塩野七生/ギリシア人の物語V 新しい力
(新潮社 2017)
Amazon : ギリシア人の物語III 新しき力
夢見るように、炎のように―永遠の青春を駆け抜けたアレクサンダー大王。
32年の短くも烈しい生涯に肉薄した、塩野七生最後の歴史長編。
第1巻、第2巻に続く、「ギリシア人の物語・第3巻」。
完結篇にして、塩野七生最後の歴史ものとなるであろう一冊。
心して読みましょう。
それにしても感慨深いです。
30年以上前に「チェーザレ・ボルジア あるいは優雅なる冷酷」を読んだ時の衝撃。
あの一冊で私は塩野七生とチェーザレ・ボルジアの虜になってしまいました。
この巻の主人公は、アレキサンダー大王(B.C.356〜323)。
ギリシアの僻地マケドニアに生まれながら、あれよあれよという間にギリシアを統一、ペルシアを征服、
そのまま東征し、10年足らずで現在のインド付近までを掌握、しかし病気のためわずか32歳で亡くなった・・・
と、高校の世界史では習いましたが、正直半信半疑だったのです。
普通に考えて、20代のアンチャンにそんなことできますか?
多少誇張やホラも入ってるんじゃ・・・いわゆる「盛ってる」んじゃ・・・と根拠もなく思ってましたがすみません、私が間違っておりました。

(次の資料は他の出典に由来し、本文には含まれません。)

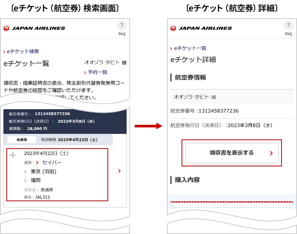Open FAQ help icon on eチケット検索画面
Viewport: 297px width, 234px height.
pyautogui.click(x=121, y=26)
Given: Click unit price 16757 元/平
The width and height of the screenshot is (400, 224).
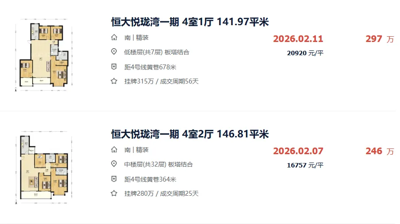Looking at the screenshot, I should pyautogui.click(x=305, y=165).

この本を読めば、アレキサンダーの東征がいかに成し遂げられたのかが手に取るように。
カイロネアの戦い、イッソスの会戦など、重要な戦闘は図解入りで詳しく解説、臨場感たっぷり。
世界征服を目指す人は必読です!
塩野七生、例によってアレキサンダーにぞっこん惚れ込んでおります。
ハンニバル、カエサルに続く「第3のアイドル」扱いですが、それでこそ血の通ったアレキサンダーが描けるというもの。
愛のこもった最高の雄姿を堪能しましょう。
優れた「リーダー論」でもあります。
「アレクサンドロスは、考えることはあっても、迷うことはなかった」(250ページ)
「アレクサンドロスほど、将と兵を差別しなかったトップもいなかった」(322ページ)
「食事も兵士と同じものを食べ、眠るのも、多くの陣幕を張る場所がないとなれば、将たちとも雑魚寝もOK」(364ページ)
砂漠を探検していた時のエピソード。
「夏の太陽の下では、持参の水もつきる。それでも全員は渇きに耐えながら、前進はつづけた。
一休みしていたとき、誰かが湧水を見つけた。といっても量はわずかで、全員の渇きを満たすまではできない。
それでも兵士たちは、その水を兜の中に貯めて、アレクサンドロスのところに持って行った。。
全員に分けたとしても、一滴も行き渡らなかったからである。せめて王だけは、と考えたのだろう。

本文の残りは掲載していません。